# Selection
## BEGIN
Bartholomew Cubbins is Jared Leto’s pseudonym, which he uses for personal projects, including his feature documentary, ‘Artifact’, selected from 3,500 hours of material filmed when his band, Thirty Seconds to Mars, made their ‘This is War’ album. The band’s high-profile legal battle with Virgin at this time should ensure an appeal beyond fans and those interested in ‘industry insider’ revelations. Within a film context, Leto is best known for his acting performance in ‘Requiem for a Dream’.
A World Not Ours
Mahdi Fleifel’s first feature documentary, ‘A World Not Ours’, following four fiction shorts over a nine-year period, explores three generations living in exile at Ain al-Hilweh, the largest Palestinian refugee camp in Lebanon. Blending historical footage and new material, Fleifel sets out to capture compelling insights into displacement as a living experience.
The Act of Killing
Mass murderers create fiction scenes to express themselves as an alternative to the usual talking heads. This is the intriguing approach that Joshua Oppenheimer has adopted for his new feature documentary, ‘The Act of Killing’, an in-depth examination of those guilty of genocide in Indonesia. Errol Morris, who is a long-term advocate of using unconventional documentary techniques, is on board as executive producer. Oppenheimer is best known for his festival hit, ‘The Entire History of the Louisiana Purchase’.
As If We Were Catching a Cobra
The latest wave of features exploring the resistance to state control following the Arab Spring finds an interesting form in Hala Al-Abdallah’s new documentary, ‘As If We Were Catching a Cobra’. With cultural action taking many guises, she focuses on artists in Egypt and Syria and their use of caricature as a weapon of expression to challenge arbitrary censorship. It is her third film and follow-up to ‘Hey, Don’t Forget the Cumin!’ four years ago.
First Comes Love
Experienced documentarian, Nina Davenport, returns to Toronto IFF with her latest feature documentary, ‘First Comes Love’, an intimate depiction without restraint of her own ‘husband-free’ pregnancy and her reactionary family’s response to it. Davenport is best known for ‘Operation Filmmaker’, which won best documentary at AFI Fest five years ago.
How to Make Money Selling Drugs
Matthew Cooke makes the switch from TV director and actor to documentary filmmaker for his debut feature, ‘How to Make Money Selling Drugs’. A satirical documentary in the vein of Morgan Spurlock uses pop culture clichés to surreptitiously expose the inadequacies of US policy in the ‘war against drugs’. Potentially insightful interviewees include the infamous and convicted drug trafficker, “Freeway” Rick Ross, rapper Curtis Jackson, a.k.a. 50 Cent and actress Susan Sarandon.
Iceberg Slim: Portrait of a Pimp
Jorge Hinojosa’s ‘Iceberg Slim: Portrait of a Pimp’ does what it says on the tin and explores the complex life of Robert Beck, a.k.a. Iceberg Slim, who started life as a pimp before becoming a successful writer of Street Lit. His books were an important influence on hip-hop and rap performers, including Ice Cube, one of the interviewees for the documentary. Larry Yust adapted one of his novels, ‘Trick Baby’, for a blaxploitation movie in 1973.
## END
Transcribe the documentary write-ups word for word, starting at "Bartholomew Cubbins is" and stopping after "a living experience.".

# Supplied records
## BEGIN
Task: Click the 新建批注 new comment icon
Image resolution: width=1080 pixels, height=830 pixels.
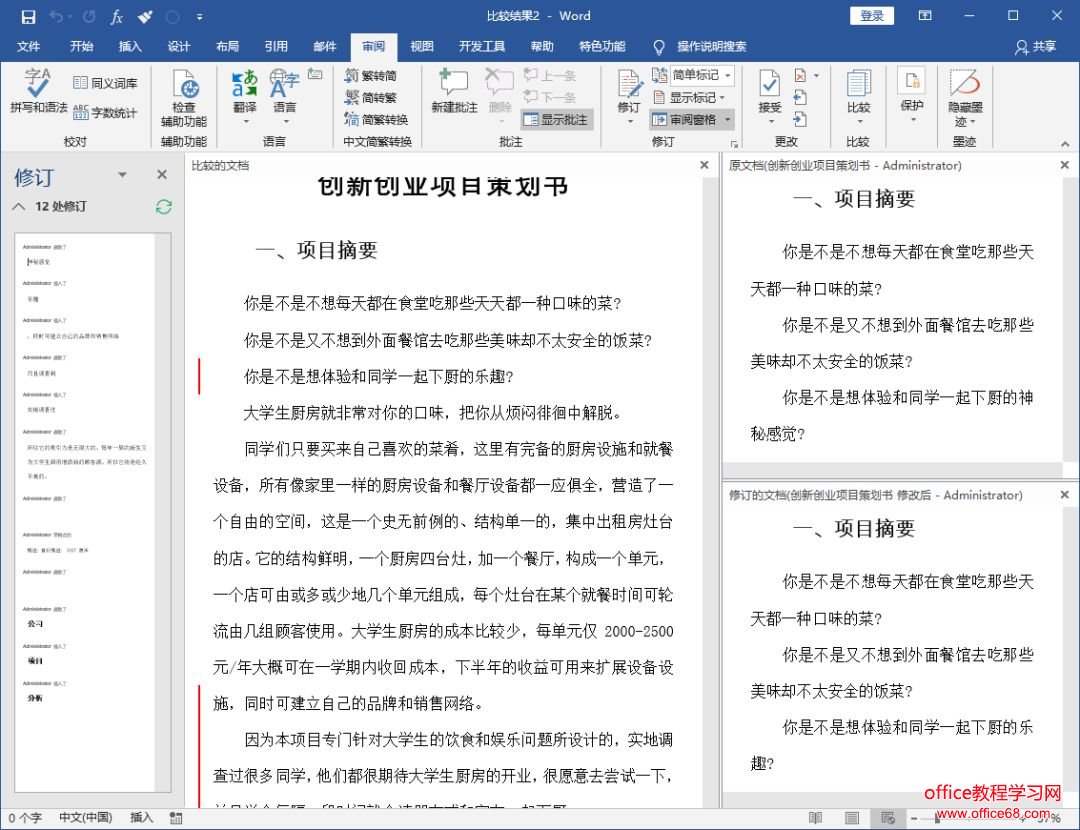Action: click(453, 84)
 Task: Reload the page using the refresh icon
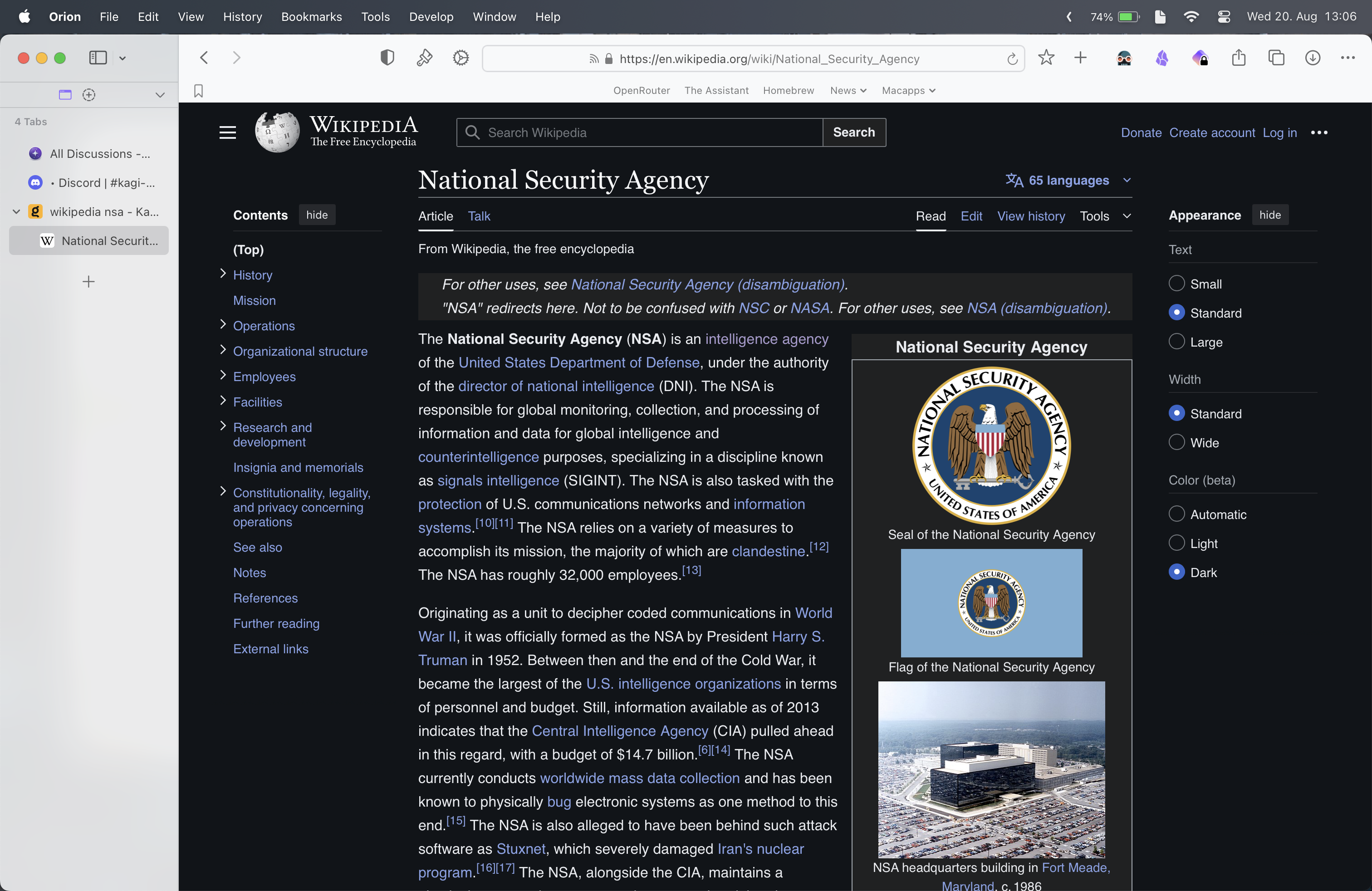click(1012, 59)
## END
# Expected answer
Bartholomew Cubbins is Jared Leto’s pseudonym, which he uses for personal projects, including his feature documentary, ‘Artifact’, selected from 3,500 hours of material filmed when his band, Thirty Seconds to Mars, made their ‘This is War’ album. The band’s high-profile legal battle with Virgin at this time should ensure an appeal beyond fans and those interested in ‘industry insider’ revelations. Within a film context, Leto is best known for his acting performance in ‘Requiem for a Dream’.
A World Not Ours
Mahdi Fleifel’s first feature documentary, ‘A World Not Ours’, following four fiction shorts over a nine-year period, explores three generations living in exile at Ain al-Hilweh, the largest Palestinian refugee camp in Lebanon. Blending historical footage and new material, Fleifel sets out to capture compelling insights into displacement as a living experience.